Le sous-amendement n° 27 de M. Peytavie à l'amendement n° 20 (2e rect.) de Mme Colin-Oesterlé à l'article premier (supprimé) de la proposition de loi visant à garantir le bénéfice des prestations familiales aux enfants placés (première lecture).
REJETÉRésultat du vote
Les députés ont rejeté le 09 avril 2026 le sous-amendement n° 27 de M. Peytavie à l'amendement n° 20 (2e rect.) de Mme Colin-Oesterlé à l'article premier (supprimé) de la proposition de loi visant à garantir le bénéfice des prestations familiales aux enfants placés (première lecture).
Au total, 163 députés ont pris part au vote : 51 % ont voté contre, 49 % ont voté en faveur, et 0 % se sont abstenus.
Infos
| Date | 09 avril 2026 | |
| Type de vote | Sous-amendement | |
| Dossier | Garantir le bénéfice des prestations familiales aux enfants placés |
La position des groupes
Les votes des députés et des groupes
Exposé des motifs de l'amendement
L'objectif d'un amendement est de modifier ou d'ajouter une mesure d'un projet ou d'une proposition de loi. Le ou les députés qui rédigent l'amendement écrivent également un exposé des motifs.

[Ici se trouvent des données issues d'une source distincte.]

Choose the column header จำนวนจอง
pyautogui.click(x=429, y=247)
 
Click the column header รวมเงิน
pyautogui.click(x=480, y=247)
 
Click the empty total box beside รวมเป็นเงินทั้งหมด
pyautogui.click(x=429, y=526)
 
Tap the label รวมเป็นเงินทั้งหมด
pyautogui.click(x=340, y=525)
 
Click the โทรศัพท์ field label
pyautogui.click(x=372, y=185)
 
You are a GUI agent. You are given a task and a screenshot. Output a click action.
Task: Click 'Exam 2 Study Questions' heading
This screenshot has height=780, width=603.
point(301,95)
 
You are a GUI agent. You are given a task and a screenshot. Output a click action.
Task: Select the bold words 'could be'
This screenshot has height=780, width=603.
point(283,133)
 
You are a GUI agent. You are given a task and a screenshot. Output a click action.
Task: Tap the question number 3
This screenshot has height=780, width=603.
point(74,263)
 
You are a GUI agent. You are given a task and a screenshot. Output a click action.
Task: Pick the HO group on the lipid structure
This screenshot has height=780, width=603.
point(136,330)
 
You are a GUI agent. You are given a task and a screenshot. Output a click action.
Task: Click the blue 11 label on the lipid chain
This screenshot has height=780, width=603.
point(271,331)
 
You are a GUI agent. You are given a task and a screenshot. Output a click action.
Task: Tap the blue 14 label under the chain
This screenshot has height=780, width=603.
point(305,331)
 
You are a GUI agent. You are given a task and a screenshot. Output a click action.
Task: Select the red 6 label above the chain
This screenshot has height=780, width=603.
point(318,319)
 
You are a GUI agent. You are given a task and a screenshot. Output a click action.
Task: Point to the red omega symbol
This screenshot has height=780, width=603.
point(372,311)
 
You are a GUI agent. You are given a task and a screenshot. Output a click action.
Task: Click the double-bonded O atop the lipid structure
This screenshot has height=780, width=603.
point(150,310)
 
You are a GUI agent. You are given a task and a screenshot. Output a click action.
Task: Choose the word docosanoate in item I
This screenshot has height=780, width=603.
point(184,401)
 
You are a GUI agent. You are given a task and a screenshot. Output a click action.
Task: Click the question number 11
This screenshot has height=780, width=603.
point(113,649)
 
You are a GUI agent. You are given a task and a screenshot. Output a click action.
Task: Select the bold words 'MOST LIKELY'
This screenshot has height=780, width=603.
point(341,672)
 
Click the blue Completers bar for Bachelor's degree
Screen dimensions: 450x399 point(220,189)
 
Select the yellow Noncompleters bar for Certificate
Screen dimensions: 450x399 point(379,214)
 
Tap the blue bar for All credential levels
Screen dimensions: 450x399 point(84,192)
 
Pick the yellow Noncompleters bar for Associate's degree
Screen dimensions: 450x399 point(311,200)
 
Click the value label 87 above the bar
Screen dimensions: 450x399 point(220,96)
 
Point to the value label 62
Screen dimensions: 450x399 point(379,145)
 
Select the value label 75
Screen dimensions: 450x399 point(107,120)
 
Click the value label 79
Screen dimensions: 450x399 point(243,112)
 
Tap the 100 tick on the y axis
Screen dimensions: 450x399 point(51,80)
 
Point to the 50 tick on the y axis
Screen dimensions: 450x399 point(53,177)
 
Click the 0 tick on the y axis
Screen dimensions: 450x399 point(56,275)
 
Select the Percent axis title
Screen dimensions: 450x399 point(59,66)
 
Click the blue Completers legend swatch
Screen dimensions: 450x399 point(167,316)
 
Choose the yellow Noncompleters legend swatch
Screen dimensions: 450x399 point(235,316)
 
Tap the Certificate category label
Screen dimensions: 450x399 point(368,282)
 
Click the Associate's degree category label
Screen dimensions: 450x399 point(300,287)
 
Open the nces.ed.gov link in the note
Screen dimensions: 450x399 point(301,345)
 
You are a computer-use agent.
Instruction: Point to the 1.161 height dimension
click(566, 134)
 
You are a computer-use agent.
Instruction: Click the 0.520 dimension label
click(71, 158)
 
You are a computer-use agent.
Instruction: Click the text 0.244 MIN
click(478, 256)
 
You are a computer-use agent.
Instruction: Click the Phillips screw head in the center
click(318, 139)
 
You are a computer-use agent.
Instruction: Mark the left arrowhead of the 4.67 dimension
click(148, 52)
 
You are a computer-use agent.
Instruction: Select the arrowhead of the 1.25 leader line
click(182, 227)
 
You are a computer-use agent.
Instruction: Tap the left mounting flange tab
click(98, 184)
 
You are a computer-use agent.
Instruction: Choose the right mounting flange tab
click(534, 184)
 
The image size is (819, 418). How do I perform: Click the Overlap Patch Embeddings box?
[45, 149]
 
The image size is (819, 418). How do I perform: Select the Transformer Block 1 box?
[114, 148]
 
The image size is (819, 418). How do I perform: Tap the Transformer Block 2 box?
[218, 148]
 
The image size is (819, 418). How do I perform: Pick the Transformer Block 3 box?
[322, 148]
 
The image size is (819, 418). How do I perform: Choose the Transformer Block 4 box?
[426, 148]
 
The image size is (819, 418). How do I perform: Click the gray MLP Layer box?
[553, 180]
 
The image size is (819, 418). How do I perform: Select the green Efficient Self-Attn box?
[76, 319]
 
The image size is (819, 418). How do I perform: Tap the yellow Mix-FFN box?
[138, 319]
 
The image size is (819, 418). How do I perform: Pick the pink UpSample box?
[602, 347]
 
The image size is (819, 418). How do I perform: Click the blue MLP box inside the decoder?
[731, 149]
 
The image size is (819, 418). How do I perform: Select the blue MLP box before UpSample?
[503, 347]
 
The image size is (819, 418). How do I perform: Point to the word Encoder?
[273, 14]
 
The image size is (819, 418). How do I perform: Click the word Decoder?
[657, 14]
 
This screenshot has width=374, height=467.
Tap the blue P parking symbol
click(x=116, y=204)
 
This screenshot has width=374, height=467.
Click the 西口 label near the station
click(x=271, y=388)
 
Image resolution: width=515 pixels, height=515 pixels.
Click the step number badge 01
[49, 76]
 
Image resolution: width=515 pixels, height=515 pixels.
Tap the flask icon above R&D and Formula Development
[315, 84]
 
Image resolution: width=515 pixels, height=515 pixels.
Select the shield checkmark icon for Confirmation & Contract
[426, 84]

Par cet amendement de repli, le groupe Écologiste et social propose que les allocations familiales versées en cas de placement aux services de l’aide sociale à l’enfance ou à la famille d’accueil soient rendues aux familles pour les trois mois précédant le retour de l’enfant au foyer.
Actuellement, lorsque le juge décide de maintenir le versement de ces allocations, ce choix est motivé par le souci de faciliter le retour de l’enfant dans son foyer. L’article 1er de la présente proposition de loi ne prévoit de rétablir ce versement que le mois durant lequel le placement est levé.
Un tel dispositif ne garantirait pas aux familles de réunir les conditions nécessaires à un retour adapté. Pour disposer par exemple d’un logement suffisamment spacieux pour accueillir l’enfant, il est évident que le rétablissement de ces allocations ne peut survenir si tardivement, au risque de faire obstacle à ce retour.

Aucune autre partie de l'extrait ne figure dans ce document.